- Lanskap perekonomian global tampak lebih akomodatif bagi pertumbuhan ekonomi Indonesia, dipengaruhi penurunan suku bunga yang dapat mendorong harga komoditas. Namun, transmisi tersebut masih belum pasti, mengingat tantangan yang dihadapi perekonomian AS dan Tiongkok.
- Keunggulan tarif menopang ekspor Indonesia ke AS setelah efek permintaan impor front-loaded mereda. Namun, neraca berjalan Indonesia diprediksi lebih moderat pada 2026, dipengaruhi oleh kenaikan impor seiring potensi penguatan tren konsumsi dan investasi.
- Penguatan tren konsumsi rumah tangga dan investasi dapat berlanjut di tahun 2026. Meskipun demikian, akselerasi pertumbuhan PDB diperkirakan terbatas, mengingat katalis pertumbuhan masih bergantung pada agenda fiskal pemerintah, sementara kapasitas fiskal yang terbatas membatasi kemampuan untuk mengatasi masalah struktural.
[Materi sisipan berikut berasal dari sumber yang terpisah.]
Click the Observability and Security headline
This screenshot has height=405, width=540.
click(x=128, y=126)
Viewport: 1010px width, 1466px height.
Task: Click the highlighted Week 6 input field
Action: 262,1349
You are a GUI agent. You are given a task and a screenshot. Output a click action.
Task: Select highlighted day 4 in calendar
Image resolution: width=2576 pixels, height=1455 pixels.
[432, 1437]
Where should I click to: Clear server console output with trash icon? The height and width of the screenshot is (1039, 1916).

- Postur fiskal yang ekspansif mempengaruhi ekspektasi penerbitan SBN, yang dapat diimbangi oleh keputusan BI untuk mempertahankan sinyal suku bunga rendah. Akan tetapi, yield SBN diperkirakan lebih tinggi dibanding level pada tahun 2025, mengingat kondisi permintaan SBN oleh asing dan domestik yang tidak pasti.
- Ekspektasi defisit neraca berjalan dan penurunan selisih imbal hasil riil menunjukkan kerentanan nilai tukar Rupiah, berpotensi menimbulkan tekanan depresiasi secara berkala yang dapat mengurangi fleksibilitas kebijakan BI.